The story was about a woman called Lucy Peuse or Mrs P. who lost her husband in World War II and was struggling to find her feet. She decided to return home to her aunt and uncle and join the small family publishing business, which was barely coping with the paper rationing, to try to help. She ended up getting drawn into the intrigue surrounding the new editor Robert, a former prisoner of war, and the mystery of the Ashbrook family, who they were publishing a book about.
Lucy constantly pretended to be fine, even when she wasn’t, and she didn’t always realise it. The loss of her husband had almost numbed her to herself but gradually the love of those around her made her come to terms with her feelings and rediscover her who she was. She developed a profound connection to the past and learnt the importance of keeping the memories of those who had passed away alive. She was always seen as more vulnerable and insecure by others simply because she was a widow but despite the way she was treated at times, she proved to be perfectly capable of looking after herself. It was nice seeing her and Robert open up to each other and find some peace.
Lucy was an intriguing and complex character although it was quite hard to understand her motivations at times. She was the type of person to obsess over every word said to her and infer hidden meanings that simply weren’t there, sometimes creating an impression of awkwardness. The writing was long and rambling to reflect her way of thinking but the large sections of narration in between dialogue and her confusing train of thoughts did get quite annoying as it felt like the effect was needlessly overdone. What was well done however, was the portrayal of her grapple with her lingering grief and how she was afraid of recalling her husband’s memory because it would just serve as a reminder of how when she lost him, she felt like she lost herself too.

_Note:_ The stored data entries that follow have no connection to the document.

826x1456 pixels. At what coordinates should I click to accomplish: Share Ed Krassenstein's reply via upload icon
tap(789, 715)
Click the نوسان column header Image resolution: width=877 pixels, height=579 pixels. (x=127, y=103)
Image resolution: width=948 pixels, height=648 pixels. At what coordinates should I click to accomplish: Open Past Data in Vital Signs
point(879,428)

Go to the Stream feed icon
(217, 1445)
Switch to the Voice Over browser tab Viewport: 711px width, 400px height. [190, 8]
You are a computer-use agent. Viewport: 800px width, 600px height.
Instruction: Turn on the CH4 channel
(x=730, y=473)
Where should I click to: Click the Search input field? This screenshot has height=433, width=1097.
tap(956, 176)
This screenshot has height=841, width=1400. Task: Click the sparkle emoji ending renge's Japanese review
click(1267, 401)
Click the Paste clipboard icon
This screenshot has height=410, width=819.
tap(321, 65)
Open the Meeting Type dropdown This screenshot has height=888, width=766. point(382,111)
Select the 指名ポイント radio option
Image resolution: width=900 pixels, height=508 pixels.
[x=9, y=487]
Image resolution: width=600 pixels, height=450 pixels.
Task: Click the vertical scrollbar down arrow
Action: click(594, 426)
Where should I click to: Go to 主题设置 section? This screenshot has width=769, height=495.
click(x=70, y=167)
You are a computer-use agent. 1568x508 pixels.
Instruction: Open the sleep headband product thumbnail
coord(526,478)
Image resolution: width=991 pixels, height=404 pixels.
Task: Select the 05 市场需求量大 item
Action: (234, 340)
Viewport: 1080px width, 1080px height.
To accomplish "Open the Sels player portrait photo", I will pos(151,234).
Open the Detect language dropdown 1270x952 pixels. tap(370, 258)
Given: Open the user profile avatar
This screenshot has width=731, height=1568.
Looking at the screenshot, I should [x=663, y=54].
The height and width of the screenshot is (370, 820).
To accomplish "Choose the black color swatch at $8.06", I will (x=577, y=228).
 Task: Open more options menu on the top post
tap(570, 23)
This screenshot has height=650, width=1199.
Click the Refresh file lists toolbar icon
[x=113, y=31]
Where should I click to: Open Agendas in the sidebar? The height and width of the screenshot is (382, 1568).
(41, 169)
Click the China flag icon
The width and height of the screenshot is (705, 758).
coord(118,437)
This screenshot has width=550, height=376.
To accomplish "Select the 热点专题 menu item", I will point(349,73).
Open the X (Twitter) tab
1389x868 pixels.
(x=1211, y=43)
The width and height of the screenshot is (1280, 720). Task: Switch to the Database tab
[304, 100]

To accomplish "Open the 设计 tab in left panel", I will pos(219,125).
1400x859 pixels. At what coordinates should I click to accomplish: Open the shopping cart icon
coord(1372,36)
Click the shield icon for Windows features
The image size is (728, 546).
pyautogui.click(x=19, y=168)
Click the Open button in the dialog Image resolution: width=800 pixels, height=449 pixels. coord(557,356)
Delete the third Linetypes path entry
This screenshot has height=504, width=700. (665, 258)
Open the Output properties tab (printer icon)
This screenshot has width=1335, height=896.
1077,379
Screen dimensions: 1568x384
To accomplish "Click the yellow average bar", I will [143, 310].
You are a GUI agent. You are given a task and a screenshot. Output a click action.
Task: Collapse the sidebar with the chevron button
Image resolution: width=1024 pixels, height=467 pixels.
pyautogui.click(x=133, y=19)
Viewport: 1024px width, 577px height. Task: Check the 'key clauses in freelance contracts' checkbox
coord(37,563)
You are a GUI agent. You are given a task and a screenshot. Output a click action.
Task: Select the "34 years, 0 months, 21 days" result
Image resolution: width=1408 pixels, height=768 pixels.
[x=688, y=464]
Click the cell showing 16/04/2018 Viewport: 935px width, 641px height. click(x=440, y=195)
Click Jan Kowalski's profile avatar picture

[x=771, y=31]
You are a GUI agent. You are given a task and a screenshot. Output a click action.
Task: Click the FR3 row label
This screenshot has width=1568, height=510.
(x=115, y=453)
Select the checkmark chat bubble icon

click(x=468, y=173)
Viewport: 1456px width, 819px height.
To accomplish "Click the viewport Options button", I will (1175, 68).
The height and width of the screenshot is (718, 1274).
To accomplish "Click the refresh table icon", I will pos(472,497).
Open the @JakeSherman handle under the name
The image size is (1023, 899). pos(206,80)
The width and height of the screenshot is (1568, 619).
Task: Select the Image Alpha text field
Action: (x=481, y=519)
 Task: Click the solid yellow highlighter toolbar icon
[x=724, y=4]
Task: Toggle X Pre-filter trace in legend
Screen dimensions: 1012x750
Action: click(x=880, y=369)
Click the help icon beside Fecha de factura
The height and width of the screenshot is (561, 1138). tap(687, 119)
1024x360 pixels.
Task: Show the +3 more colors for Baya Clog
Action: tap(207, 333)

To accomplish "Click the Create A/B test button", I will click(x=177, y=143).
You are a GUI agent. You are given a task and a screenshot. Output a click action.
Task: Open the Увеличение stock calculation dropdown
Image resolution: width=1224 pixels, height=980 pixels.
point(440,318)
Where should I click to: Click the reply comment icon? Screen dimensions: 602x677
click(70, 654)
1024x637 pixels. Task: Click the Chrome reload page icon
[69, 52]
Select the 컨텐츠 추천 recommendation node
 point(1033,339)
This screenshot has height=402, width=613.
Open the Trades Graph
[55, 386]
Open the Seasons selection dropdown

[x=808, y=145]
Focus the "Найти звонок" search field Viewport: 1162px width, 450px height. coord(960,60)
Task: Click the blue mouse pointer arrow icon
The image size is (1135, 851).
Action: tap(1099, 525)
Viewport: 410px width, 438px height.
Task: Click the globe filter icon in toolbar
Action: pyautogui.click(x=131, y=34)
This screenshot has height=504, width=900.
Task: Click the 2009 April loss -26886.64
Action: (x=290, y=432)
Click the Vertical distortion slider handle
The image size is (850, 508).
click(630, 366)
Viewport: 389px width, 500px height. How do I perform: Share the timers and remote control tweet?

Throughout the story, plot threads were picked up and dropped seemingly randomly so it was hard to see what its purpose was until the end. It seems the main messages were about how the scars of war can be deep and enduring but can also bring people together and about the importance of learning about and from the past whilst looking to the future. But most of all it was about how things that are meant to happen always do, but sometimes in a very roundabout way.
Overall, Mrs P’s Book of Secrets was a pleasant story that was a welcome change from what I usually read, even though it had its flaws.
Thank you to One More Chapter for providing me with a review copy of this book in exchange for an honest review. All opinions exchanged are my own. I received this book as a part of the author’s #30daysofbookblogs event.